--- Task directions ---
Quote the items from the line with "Where should I click to: Toggle" through the line with "Open the Logging", exactly as they appear.

--- Records to process ---
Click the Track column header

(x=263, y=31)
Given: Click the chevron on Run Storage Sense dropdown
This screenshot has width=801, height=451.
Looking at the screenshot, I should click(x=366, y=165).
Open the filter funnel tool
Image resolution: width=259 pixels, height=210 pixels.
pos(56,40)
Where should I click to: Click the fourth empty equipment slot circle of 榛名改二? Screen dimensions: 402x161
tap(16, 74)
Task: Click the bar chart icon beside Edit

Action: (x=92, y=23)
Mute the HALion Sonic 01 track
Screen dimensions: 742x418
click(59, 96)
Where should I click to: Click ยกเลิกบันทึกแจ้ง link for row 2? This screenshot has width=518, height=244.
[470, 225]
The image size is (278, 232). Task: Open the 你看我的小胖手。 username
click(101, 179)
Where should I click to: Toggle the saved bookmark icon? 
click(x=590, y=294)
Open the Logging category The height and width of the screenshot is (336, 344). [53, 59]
---
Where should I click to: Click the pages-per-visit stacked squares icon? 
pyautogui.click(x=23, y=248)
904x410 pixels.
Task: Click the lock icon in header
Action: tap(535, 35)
--
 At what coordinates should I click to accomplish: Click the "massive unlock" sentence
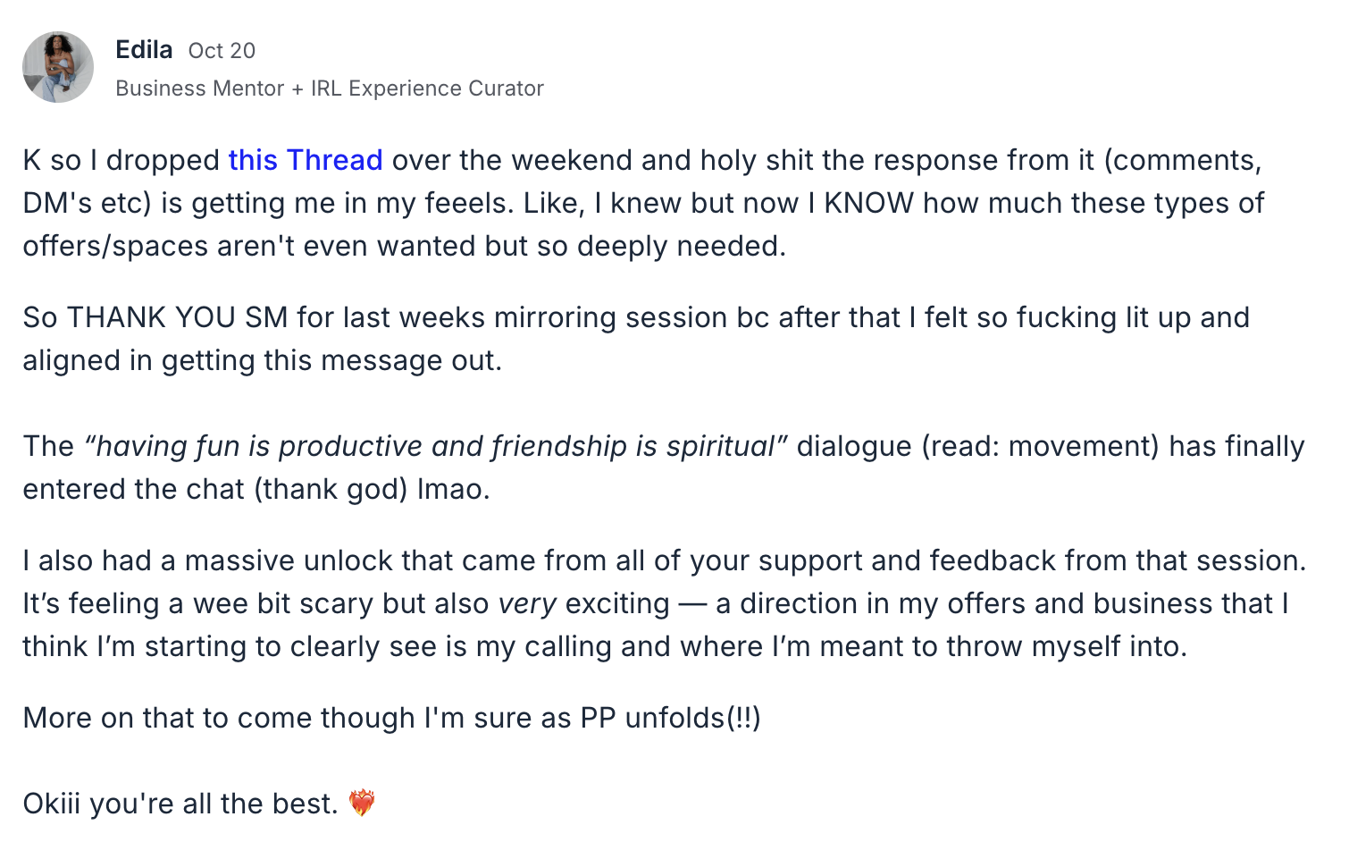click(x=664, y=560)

--- Final answer ---
Where should I click to: Toggle the saved bookmark icon? 
click(x=590, y=294)
Open the Logging category The height and width of the screenshot is (336, 344). [53, 59]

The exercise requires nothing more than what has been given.